The Marianne's Kitchen of sharing, conversation, and learning continues with ongoing commentary, food reviews and food finds as we grow, cook and eat our food and sample local restaurants.

Saturday, April 25, 2015

Lessons from.a lifetime with Marian in the kitchen

Year 5….more new adventures

As we embark on Year 5 at Marianne’s Kitchen, we’d like to take a moment to reflect on our first four years in business.

This week, some national restaurant chains reported their financial results.  Some didn’t meet analysts’expectations; some beat them by a penny…because that’s great for your stock price.  But, my question, where is the reporting about whether these restaurant corporations met customers’ expectations?   You might say that financial results are a proxy for how well a chain is meeting customer expectations.   If people go there, the company makes money…..good financial results.  But what if there are very few food choices where you live….so you dine at these places because, frankly, that’s what is available.  Then, financial results may not be a good measure of how a company is meeting people’s expectations.

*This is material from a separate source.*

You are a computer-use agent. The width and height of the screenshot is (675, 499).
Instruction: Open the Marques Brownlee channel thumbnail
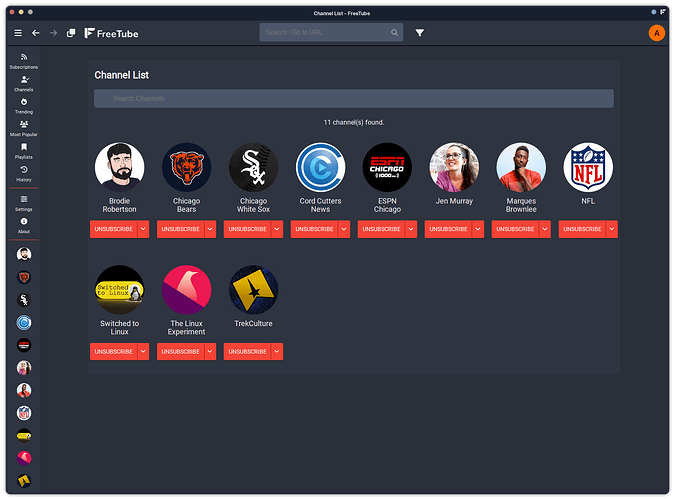[521, 167]
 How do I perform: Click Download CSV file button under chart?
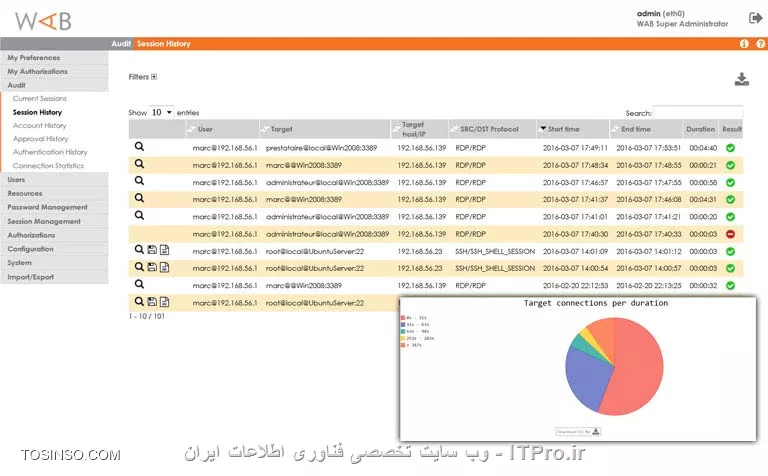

We’ve lived in Shoreview for decades. Shoreview had very few dining options during our early years here.   Over time, more places opened…mostly corporate, chain places.  One exception was the Golden Quince….great coffee and tasty treats.   Another was Cajun Potluck….serving etouffe and gumbo from a pretty limited kitchen.  Both had great runs for a while. Kozlak’s had finer dining….but as a parent, who has time for that on a school day?

Over these years, we tried all of the places.   When your children are in school and they’re on traveling soccer and in Future Problem Solving and all of the other activities, and you work full time & more, you pick up food in a hurry because that’s all you have time to do.  Maybe not always the best choices…When you have time to stop and think about it, you wonder why there couldn’t be better choices—tasty, fresh, healthy (or healthier), quick, and not at premium prices.  A veggie drive-thru?

Was it possible to make great tasting, healthier food options at affordable prices that you could pick up or quickly eat in?  Could we do it?

Anne spent 11 or 12 years making quick food.   I’m glad much of that was at Wendy’s, where fresh vegetables were prepared every day (we won’t talk about the deep fryer, filtering the grease, etc).  Her stints at Chipotle and Baja Sol gave her different spins on the food world.  There was never any doubt that Anne could make things fast.  We just had to see if we could make them healthier, fresher, tastier, with local ingredients or interesting spicing or with a view of a flavor palette from places other than hamburger and fries’ land.  What kinds of foods would be fun and flavorful and full of variety?  That’s where the idea of Marianne’s Kitchen was hatched.

 My Aunt Marian made great food…from theg arden in the backyard, from her Polish heritage, from her days as a waitress at Coleman’s, from memories of her childhood in Hibbing gathering wild blueberries.  Some of it was simple, some complex…all delicious.   She packed lunches for my uncle to take to work on the railroad—full of fresh ingredients from his garden, kept cool by a Mason jar filled with ice.   Gee, coincidence that Marianne’s is in a building that looks like a depot on a railroad track?

From being in Marian’s kitchen, I learned to love interesting food; to try things I’d never eaten before, to take fresh ingredients and eat them fresh or eat them prepared or eat them later in jars when winter was very cold and the red delicious apples were the only selection at the grocery store. Marian canned tomatoes and made freezer jam and homemade root beer and dandelion wine (oh boy,you couldn’t drink too much of that).  She made food from the world around her.   She raised her child, worked in others’ houses, welcomed everyone into her kitchen (even the ‘odd’ ones…..fill that in with your own mental family picture), re-created furniture from old furniture because who could afford new furniture…..but created interesting meals every day.   One day she said ‘you know, it’s hard to think of something new to make every day….but who wants to eat the same thing all the time?”   I agree.

So every day at Marianne’s, we try to make something new or different.  We don’t have tomato basil soup every Tuesday and we don’t have a pita every Thursday.  Yes, we have a basic menu for those who want to count on finding a choice they like when they come in.   But every day we try to come up with something with a new spin, with a grain you’ve never tried (sometimes never heard of), with an option for soup or fruit & yogurt, or some kind of salad (pasta, potato, quinoa, couscous…….), with a flavor from another culture or place or family recipe.

And we needed a pantry.  Marian’s pantry offered great variety (and an occasional exploding bottle of root beer)…a veritable toy store for the eyes and tastebuds.   How many of you have never eaten a mustard pickle?   We offered jars for $5 each for our anniversary—thanks to those who gave ‘em a try.

Marian is smiling.   How about tomato jam, chow chow, screaming hot pickled peppers, wild huckleberry jam, blue corn waffles, or tomatillo salsa?   Marian would have made them or tried them and shared them so that you could taste them, too.

It’s hard to come up with something new to make every day.   Yup, it is.   But I don’t want to eat the same thing every day.   If you agree, come on in, try a new food or recipe for a food you know, share a

laugh (John will make that happen), and hopefully, spend a minute in ‘Marian’s kitchen’---the place where I was welcomed and could try something new and share a laugh (sometimes with the ‘odd’ ones)—always a place of conversation and joy and love.  …and yes, Marian is here every day.